What happened

After plunging just over 40% in the first half of 2022, shares of European semiconductor equipment manufacturer ASML Holdings (ASML 1.12%) rallied 10.5% in the second half of the year, according to data from S&P Global Market Intelligence.

ASML found itself a victim of the growth stock sell-off in the first half of the year, which was then compounded by fears over a cyclical downturn in the semiconductor sector and new China regulations. However, the company appeared to put those concerns to rest by delivering strong results in the third quarter, then actually raising its long-term forecasts at its Investor Day in November.

So what

Fears around the current chip downturn and recession for ASML appeared to subside in October, when the company delivered strong revenue and earnings results above analyst expectations in an adverse environment. Optimism for an eventual recovery only grew in November, when the company held its Investor day.

Despite the industry entering a downturn in 2022, ASML raised its 2025 revenue and earnings targets over its 2021 Investor Day, and also forecast solid continued growth through 2030. And keep in mind, ASML has a recent history of handily beating its long-term targets.

How could ASML be raising its long-term targets, when so many companies in the semiconductor industry, particularly in PCs and mobile phones, are lowering them?

One reason is that ASML has a monopoly on key extreme ultraviolet lithography (EUV) technology that enables semiconductor production with transistors 7 nanometers apart and below -- a threshold the logic industry crossed a few years ago. This is the "leading edge," and electronic device manufacturers are always going to want to move to the latest technology every year.

While the industry may go through its ups and downs, over the long term, semiconductors will grow, likely above gross domestic product. Furthermore, the amount of time and money needed to get a leading-edge plant up and running is substantial, which means investment in chip production is likely to be steadier than end chip sales themselves. And since both Intel and Samsung are investing heavily in an attempt to catch up to Taiwan Semiconductor Manufacturing in leading-edge capabilities no matter the current environment, ASML's sales should remain in steady growth mode. Furthermore, DRAM memory manufacturers are just now starting to use EUV in DRAM production, adding another leg of growth.
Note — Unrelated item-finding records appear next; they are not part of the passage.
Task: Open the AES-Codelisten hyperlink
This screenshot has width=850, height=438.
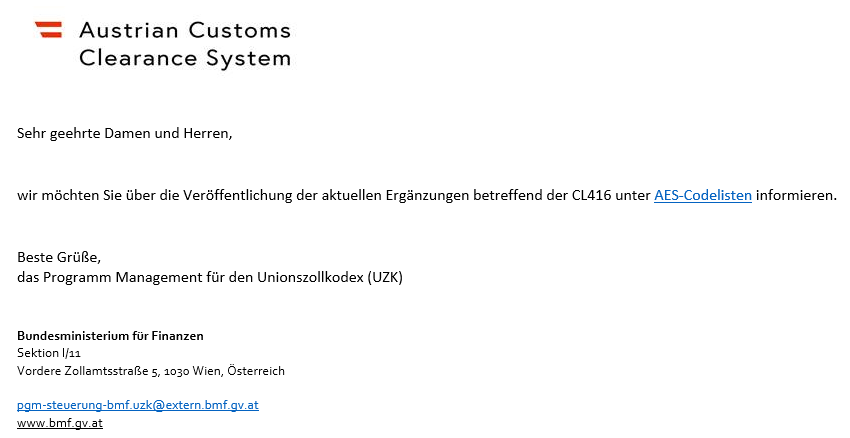Action: (x=702, y=195)
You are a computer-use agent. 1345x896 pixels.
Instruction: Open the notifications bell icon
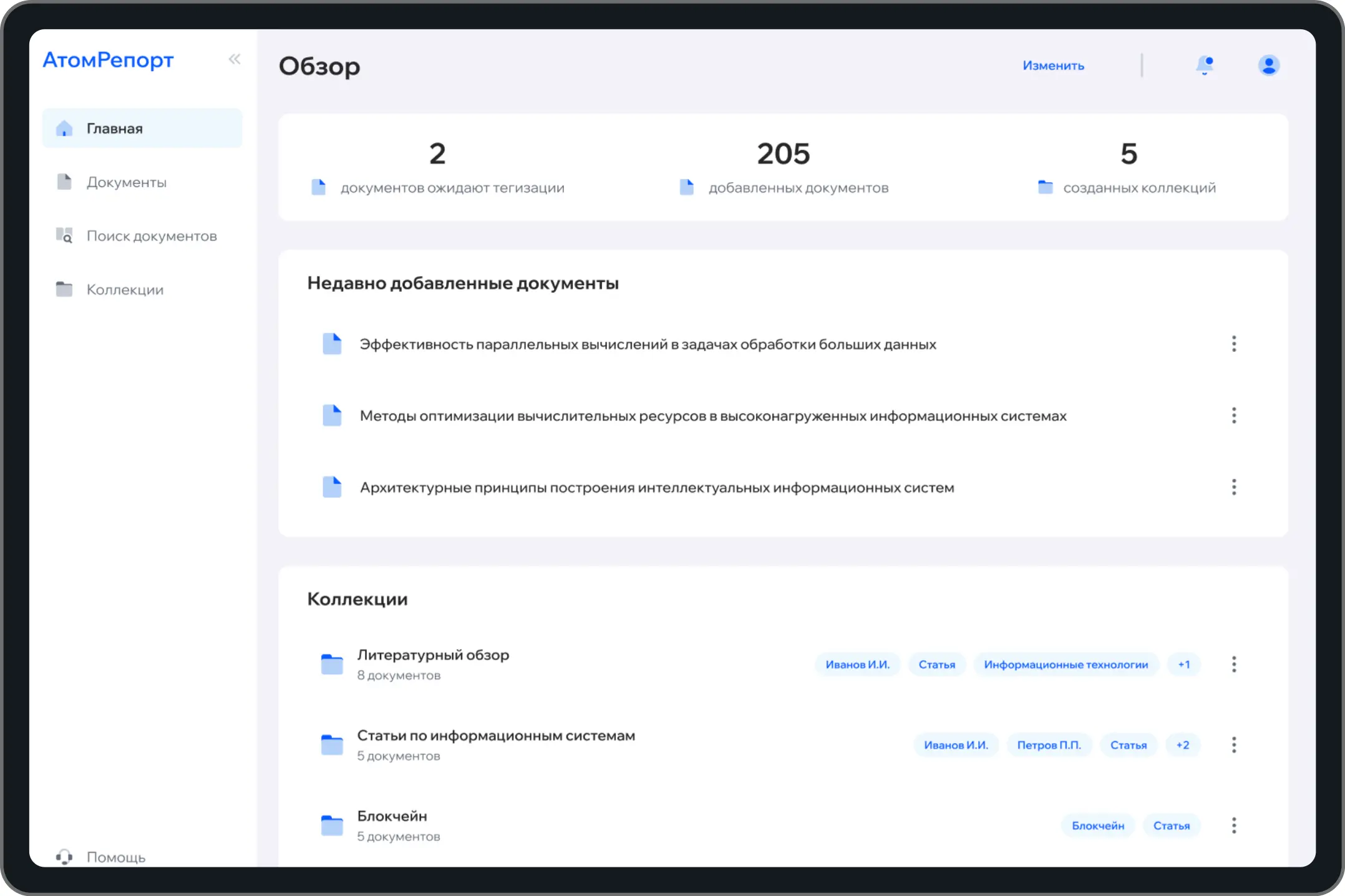pos(1205,65)
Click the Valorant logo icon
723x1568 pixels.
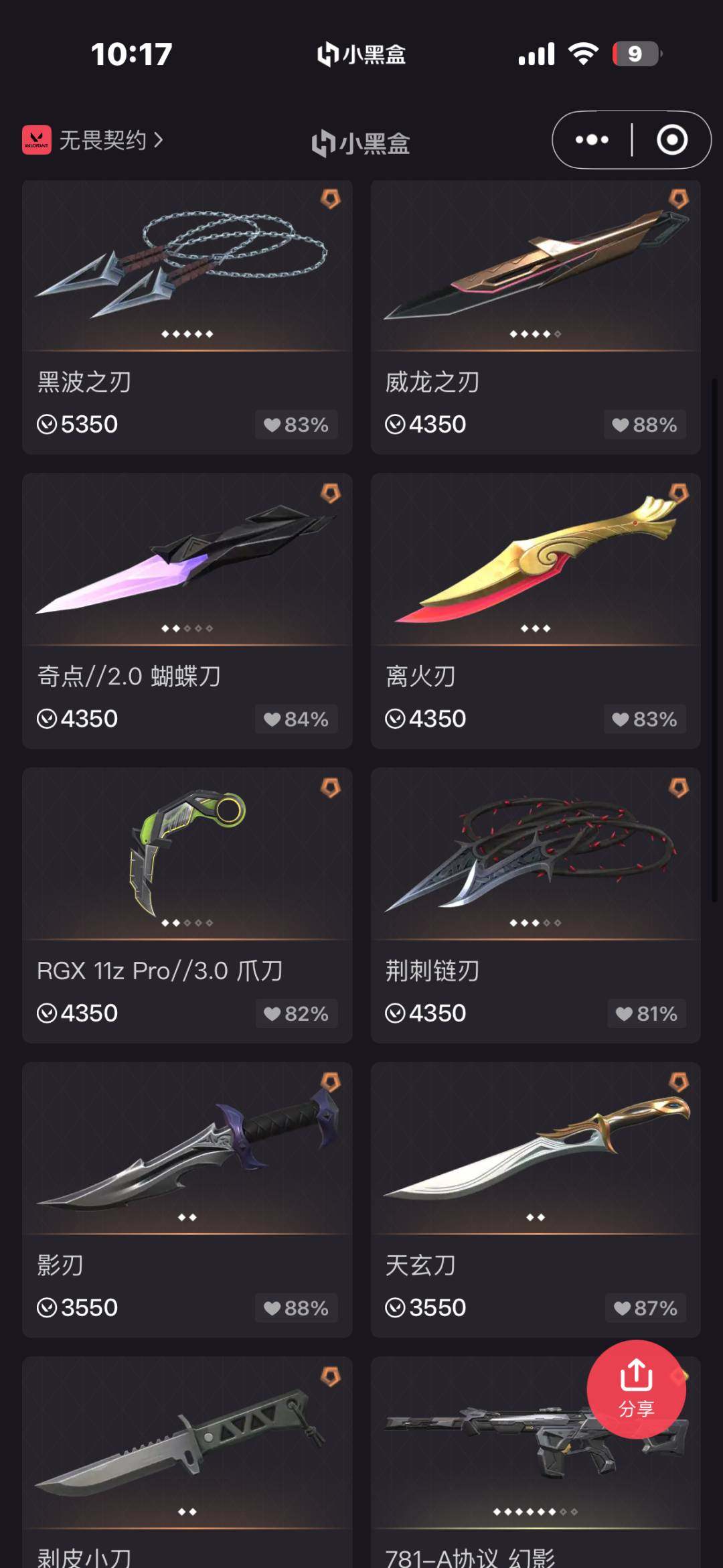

Regarding the surprising raise to its long-term targets, ASML management specifically pointed to an increase in projections for servers for artificial intelligence as a key driver of its new upside forecast, as well as an increased forecast for virtual reality headsets and associated infrastructure for the metaverse. In addition to these increases at the leading edge, the passage of the Inflation Reduction Act and other green initiatives are accelerating the outlook for trailing-edge power semiconductors, which utilize ASML's legacy deep ultraviolet (DUV) lithography machines.

Finally, thanks the passage of the CHIPS Act and other semiconductor subsidies passed by developed nations, ASML now forecasts as much as 10% higher capital equipment sales by 2030, due to this "re-shoring" inefficiency. While that may make some semiconductors a bit more expensive or hurt margins for some chip designers, it's only a positive for equipment companies such as ASML.

Now what

After a strong second half and a strong start to 2023, ASML is no longer quite as cheap as it once was, trading around 32 times 2023 earnings estimates. On the other hand, it's not often one finds a stock with a monopoly on key technology, and with high visibility into profit growth for a decade or more. That's why ASML should at least be on investors' watch lists in the case of another material pullback, and those without a position may want to think about starting one, even at these levels.